SOURCE DOCUMENT.
======

Vibe-coding, or even prompting for larger chunks of code doesn't force you to enumerate these edge-cases.
And I firmly believe that reviewing the code for those edge-cases is harder than writing it yourself, as by nature you have to work backwards. You've arrived at a place, and you need to find out which routes were taken, and whether those routes are correct. Guardrails, snow-chain warnings, slope % warnings etc.
When you've arrived at the place it's easy to say: eh, whatever. We got here. Ship it. Especially with the push from above these days to go faster.
It was in my history? Check
Recent documents? Check
Visible in the file explorer? Check
Desktop? No dice
Try to open from the file dialog... error. The message? Can't get it from some URL.
My wife wakes up and starts crying. She's spent hours. What the fuck? I understand computers, and files don't just disappear.
"Were you editing it with Tritium?" (blames my product!)
Wait, a URL? I bet it's some OneDrive dark pattern.
Fix it by de-selecting "backup" multiple times and then clicking "submit". Files magically re-appear after I make sure to tell Microsoft to "keep my local copy".

======

DATA.
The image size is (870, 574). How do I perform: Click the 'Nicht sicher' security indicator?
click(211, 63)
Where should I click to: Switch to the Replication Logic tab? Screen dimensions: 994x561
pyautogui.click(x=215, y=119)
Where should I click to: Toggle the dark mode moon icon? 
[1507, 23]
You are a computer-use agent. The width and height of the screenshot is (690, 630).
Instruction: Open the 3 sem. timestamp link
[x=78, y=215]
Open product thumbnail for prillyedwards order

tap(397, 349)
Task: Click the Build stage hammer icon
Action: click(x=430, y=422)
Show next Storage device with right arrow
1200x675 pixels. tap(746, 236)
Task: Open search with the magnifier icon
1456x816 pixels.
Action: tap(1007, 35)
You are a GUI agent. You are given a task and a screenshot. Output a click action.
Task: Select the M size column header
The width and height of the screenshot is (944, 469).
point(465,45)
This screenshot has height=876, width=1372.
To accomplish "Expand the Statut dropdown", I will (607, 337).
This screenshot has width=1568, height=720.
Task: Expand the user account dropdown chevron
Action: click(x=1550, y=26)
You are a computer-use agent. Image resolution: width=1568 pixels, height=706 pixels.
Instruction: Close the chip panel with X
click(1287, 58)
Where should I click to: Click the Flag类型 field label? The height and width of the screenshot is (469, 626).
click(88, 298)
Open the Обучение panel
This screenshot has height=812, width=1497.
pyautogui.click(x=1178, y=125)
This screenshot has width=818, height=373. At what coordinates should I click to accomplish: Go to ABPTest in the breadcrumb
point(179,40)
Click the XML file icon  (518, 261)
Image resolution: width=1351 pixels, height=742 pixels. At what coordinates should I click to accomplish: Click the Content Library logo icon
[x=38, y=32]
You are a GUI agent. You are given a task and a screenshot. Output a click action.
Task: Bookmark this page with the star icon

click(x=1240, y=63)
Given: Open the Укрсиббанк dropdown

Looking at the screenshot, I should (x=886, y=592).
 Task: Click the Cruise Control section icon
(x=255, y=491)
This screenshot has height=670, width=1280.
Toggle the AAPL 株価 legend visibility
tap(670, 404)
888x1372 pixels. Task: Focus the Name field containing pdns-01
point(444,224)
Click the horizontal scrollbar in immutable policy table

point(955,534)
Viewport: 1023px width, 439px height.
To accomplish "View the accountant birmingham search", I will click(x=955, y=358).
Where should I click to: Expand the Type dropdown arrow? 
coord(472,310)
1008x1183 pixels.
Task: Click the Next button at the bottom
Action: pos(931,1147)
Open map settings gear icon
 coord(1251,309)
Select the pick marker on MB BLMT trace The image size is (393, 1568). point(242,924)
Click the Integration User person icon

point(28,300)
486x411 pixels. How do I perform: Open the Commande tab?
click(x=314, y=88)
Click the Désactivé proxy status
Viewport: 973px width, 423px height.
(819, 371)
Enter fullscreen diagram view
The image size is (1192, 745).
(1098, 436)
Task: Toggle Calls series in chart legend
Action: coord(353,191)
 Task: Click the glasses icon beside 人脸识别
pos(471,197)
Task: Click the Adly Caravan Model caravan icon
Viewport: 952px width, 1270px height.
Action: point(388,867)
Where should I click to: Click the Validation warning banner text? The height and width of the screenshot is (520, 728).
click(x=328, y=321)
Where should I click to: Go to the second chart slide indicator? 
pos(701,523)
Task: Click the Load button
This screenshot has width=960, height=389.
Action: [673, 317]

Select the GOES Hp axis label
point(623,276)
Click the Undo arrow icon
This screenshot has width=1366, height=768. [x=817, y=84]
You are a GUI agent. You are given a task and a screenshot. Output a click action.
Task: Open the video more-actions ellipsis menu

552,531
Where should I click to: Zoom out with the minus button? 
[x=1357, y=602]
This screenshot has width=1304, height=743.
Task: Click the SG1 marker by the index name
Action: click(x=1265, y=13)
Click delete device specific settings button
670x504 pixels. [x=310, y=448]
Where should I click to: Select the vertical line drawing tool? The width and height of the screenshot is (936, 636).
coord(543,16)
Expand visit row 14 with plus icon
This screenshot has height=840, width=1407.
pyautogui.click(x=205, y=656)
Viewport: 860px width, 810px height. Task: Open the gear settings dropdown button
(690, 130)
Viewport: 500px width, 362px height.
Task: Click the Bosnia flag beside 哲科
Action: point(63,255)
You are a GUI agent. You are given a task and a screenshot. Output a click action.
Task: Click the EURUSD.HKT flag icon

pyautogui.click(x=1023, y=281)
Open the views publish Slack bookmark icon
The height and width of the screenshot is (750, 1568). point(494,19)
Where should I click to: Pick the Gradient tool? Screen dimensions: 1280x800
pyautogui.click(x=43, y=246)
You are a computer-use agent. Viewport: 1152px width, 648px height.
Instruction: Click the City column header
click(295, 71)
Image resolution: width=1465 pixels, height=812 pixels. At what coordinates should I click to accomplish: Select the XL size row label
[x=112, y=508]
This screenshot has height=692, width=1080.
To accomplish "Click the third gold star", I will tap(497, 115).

======

PARTS OF THE EXERCISE.
A - Reproduce the portion of the vibe-coding passage above starting with "And I firmly" and going on through "slope % warnings etc.", word for word.
B - Carry on the vibe-coding passage above, starting right after its final sentence.

ANSWERS BY ITEM NUMBER.
A -
And I firmly believe that reviewing the code for those edge-cases is harder than writing it yourself, as by nature you have to work backwards. You've arrived at a place, and you need to find out which routes were taken, and whether those routes are correct. Guardrails, snow-chain warnings, slope % warnings etc.

B -
What happened is exactly what it suggests. OneDrive migration doesn't just copy your files to a server. While the migration is occurring, the operating system is optimistically re-mapping them all to a cloud URL and/or deleting them entirely.
Halting the migration and disabling "backup" returned the mapping back to the local disk, and I was able to open the file as normal.
I know, it's as crazy as it sounds and your bet was my bet at first as well.
does everyone hate it?
I don’t rate the apps I use unless other than to give it 1 star for doing something I hate. My banking app’s transaction search doesn’t work at all, so it gets 1 star. But 1.9M ratings resulted in a 5 star average — who are the freaks giving their banking app 5 stars and why?
looks like millions for my banking app (Chase) rating 5 stars
do you really not understand why people might do things different from you?
Why would anybody ever want their pictures to disappear from their phone if they delete them on the web? It doesn't make any sense.
It makes perfect sense to me. I rely on that feature. My monitor is big and it's much easier to use the big screen to sort vacation photos and delete the 90% which are garbage and not worth preserving. When I delete the garbage ones, of course I want to delete them everywhere. (And if I accidentally deleted the wrong photo, I can undelete within 30 days.)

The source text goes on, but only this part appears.